Exercise description: Return the lines below exactly as they appear, starting at the line containing "You are a computer-use agent. The" and ending at the line containing "coord(210,34)", both included.

+ + + + + + +

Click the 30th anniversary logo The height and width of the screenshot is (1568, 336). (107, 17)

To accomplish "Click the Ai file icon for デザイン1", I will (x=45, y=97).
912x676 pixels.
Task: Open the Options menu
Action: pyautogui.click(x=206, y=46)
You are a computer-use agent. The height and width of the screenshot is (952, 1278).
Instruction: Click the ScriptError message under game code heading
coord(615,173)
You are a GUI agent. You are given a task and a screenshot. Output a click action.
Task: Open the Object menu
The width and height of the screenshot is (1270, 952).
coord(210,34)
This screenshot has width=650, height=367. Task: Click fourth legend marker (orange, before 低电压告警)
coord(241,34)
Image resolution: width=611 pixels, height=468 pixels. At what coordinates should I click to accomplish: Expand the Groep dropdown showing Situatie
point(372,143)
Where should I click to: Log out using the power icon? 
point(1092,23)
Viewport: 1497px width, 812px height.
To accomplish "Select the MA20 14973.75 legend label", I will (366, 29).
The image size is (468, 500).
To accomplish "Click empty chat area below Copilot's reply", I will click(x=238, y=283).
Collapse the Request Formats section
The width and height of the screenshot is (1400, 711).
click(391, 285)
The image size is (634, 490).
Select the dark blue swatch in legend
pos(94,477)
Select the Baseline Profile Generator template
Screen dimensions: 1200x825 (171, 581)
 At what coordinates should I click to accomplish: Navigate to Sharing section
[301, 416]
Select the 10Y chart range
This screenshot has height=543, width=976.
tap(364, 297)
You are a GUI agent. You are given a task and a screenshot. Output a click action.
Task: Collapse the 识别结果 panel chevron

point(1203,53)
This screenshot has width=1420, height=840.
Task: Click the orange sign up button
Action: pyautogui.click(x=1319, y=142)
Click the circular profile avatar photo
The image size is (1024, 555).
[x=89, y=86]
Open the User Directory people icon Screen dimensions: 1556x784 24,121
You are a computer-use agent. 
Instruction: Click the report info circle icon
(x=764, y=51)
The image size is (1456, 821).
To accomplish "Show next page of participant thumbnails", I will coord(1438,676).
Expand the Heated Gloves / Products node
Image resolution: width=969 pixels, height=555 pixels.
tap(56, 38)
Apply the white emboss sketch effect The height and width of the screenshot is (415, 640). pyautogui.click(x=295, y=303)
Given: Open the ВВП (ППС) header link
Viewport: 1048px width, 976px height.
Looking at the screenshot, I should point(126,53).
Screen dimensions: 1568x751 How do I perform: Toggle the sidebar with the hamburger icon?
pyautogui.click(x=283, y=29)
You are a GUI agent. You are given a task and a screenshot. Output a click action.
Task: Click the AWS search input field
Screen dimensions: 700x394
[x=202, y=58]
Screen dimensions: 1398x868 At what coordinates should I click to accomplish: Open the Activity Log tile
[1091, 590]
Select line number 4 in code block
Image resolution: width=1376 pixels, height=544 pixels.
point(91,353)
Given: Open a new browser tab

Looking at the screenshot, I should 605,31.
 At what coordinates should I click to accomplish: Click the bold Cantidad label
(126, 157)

+ + + + + + +

Answer below:
You are a computer-use agent. The height and width of the screenshot is (952, 1278).
Instruction: Click the ScriptError message under game code heading
coord(615,173)
You are a GUI agent. You are given a task and a screenshot. Output a click action.
Task: Open the Object menu
The width and height of the screenshot is (1270, 952).
coord(210,34)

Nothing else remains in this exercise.